- **DATA SHOWN**:
= = =

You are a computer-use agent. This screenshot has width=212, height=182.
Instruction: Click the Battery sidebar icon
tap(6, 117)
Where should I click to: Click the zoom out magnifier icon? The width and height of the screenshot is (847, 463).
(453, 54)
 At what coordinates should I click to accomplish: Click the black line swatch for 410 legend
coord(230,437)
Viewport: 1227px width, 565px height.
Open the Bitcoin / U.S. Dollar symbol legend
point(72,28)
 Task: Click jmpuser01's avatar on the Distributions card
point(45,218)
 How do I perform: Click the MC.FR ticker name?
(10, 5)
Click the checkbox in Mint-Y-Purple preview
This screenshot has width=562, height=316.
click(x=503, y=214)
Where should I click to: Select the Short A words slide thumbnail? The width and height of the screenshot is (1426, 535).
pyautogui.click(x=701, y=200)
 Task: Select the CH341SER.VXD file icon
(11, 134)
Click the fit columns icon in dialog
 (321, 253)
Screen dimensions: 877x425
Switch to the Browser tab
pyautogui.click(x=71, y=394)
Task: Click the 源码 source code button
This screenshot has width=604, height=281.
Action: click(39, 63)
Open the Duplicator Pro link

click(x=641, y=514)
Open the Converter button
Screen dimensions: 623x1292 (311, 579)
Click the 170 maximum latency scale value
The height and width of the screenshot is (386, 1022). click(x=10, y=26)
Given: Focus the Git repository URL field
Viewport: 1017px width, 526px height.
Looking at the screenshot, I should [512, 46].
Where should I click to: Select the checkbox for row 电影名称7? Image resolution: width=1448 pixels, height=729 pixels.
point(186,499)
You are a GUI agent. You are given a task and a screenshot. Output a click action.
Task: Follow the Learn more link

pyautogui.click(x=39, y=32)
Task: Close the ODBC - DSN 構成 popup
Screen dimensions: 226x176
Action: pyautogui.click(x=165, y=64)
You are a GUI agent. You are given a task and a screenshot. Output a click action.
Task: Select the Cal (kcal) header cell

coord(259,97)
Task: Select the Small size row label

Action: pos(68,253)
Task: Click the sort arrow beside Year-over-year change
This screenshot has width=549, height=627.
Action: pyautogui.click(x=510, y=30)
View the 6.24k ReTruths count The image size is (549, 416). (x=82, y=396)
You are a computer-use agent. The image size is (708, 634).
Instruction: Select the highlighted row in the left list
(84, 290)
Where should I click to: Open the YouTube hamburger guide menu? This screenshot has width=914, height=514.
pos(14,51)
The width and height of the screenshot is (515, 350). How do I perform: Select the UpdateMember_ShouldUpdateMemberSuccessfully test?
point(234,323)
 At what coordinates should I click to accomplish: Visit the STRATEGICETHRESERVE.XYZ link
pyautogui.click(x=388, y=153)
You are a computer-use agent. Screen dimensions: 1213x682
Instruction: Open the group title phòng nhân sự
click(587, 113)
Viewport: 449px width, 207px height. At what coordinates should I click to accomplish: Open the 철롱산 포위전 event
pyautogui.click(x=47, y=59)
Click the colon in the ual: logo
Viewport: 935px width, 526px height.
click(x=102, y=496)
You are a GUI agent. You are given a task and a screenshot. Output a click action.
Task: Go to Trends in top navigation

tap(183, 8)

= = =

- **EXERCISE OBJECTIVE**: Report the number of lines in these entries that hold the word "computer". Add nothing else.

- **ANSWER SECTION**: 3